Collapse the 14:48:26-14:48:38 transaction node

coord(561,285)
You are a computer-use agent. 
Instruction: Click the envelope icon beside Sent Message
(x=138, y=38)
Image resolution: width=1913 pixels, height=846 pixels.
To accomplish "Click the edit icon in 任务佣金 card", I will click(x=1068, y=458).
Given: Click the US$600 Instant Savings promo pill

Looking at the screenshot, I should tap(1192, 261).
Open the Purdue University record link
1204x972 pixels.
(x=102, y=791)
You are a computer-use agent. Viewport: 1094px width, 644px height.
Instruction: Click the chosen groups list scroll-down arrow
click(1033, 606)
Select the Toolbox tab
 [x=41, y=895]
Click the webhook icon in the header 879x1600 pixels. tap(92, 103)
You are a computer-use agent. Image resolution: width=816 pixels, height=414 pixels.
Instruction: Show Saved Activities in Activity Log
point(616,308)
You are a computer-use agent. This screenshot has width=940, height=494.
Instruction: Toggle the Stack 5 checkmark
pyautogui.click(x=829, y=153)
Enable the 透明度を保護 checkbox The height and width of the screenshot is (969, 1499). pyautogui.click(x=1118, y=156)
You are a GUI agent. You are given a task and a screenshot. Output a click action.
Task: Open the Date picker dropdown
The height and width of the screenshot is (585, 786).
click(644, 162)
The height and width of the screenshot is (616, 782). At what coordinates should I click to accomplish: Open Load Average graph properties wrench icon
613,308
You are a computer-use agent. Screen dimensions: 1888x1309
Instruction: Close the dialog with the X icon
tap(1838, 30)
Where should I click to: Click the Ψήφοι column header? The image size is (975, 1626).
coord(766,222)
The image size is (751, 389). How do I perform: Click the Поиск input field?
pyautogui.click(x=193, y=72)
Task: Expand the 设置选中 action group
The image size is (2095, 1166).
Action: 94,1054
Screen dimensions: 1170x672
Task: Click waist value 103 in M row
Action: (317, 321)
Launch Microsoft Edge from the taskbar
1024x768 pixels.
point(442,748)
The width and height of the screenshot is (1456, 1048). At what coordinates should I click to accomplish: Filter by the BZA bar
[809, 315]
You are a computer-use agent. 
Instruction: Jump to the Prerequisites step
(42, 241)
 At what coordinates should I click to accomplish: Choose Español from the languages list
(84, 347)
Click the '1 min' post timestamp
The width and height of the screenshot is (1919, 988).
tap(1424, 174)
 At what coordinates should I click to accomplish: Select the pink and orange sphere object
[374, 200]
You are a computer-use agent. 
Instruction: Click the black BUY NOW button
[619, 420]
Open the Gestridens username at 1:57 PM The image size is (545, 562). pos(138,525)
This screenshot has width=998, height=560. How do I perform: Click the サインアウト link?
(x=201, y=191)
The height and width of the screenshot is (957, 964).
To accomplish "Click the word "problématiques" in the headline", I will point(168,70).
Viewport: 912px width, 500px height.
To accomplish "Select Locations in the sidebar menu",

§ Work task
Repeat the line containing "Instruction: Close the dialog with the X icon" and all subsequent lines through the final line of the data, exactly and with no others.

§ Task result
Instruction: Close the dialog with the X icon
tap(1838, 30)
Where should I click to: Click the Ψήφοι column header? The image size is (975, 1626).
coord(766,222)
The image size is (751, 389). How do I perform: Click the Поиск input field?
pyautogui.click(x=193, y=72)
Task: Expand the 设置选中 action group
The image size is (2095, 1166).
Action: 94,1054
Screen dimensions: 1170x672
Task: Click waist value 103 in M row
Action: (317, 321)
Launch Microsoft Edge from the taskbar
1024x768 pixels.
point(442,748)
The width and height of the screenshot is (1456, 1048). At what coordinates should I click to accomplish: Filter by the BZA bar
[809, 315]
You are a computer-use agent. 
Instruction: Jump to the Prerequisites step
(42, 241)
 At what coordinates should I click to accomplish: Choose Español from the languages list
(84, 347)
Click the '1 min' post timestamp
The width and height of the screenshot is (1919, 988).
tap(1424, 174)
 At what coordinates should I click to accomplish: Select the pink and orange sphere object
[374, 200]
You are a computer-use agent. 
Instruction: Click the black BUY NOW button
[619, 420]
Open the Gestridens username at 1:57 PM The image size is (545, 562). pos(138,525)
This screenshot has width=998, height=560. How do I perform: Click the サインアウト link?
(x=201, y=191)
The height and width of the screenshot is (957, 964).
To accomplish "Click the word "problématiques" in the headline", I will point(168,70).
Viewport: 912px width, 500px height.
To accomplish "Select Locations in the sidebar menu",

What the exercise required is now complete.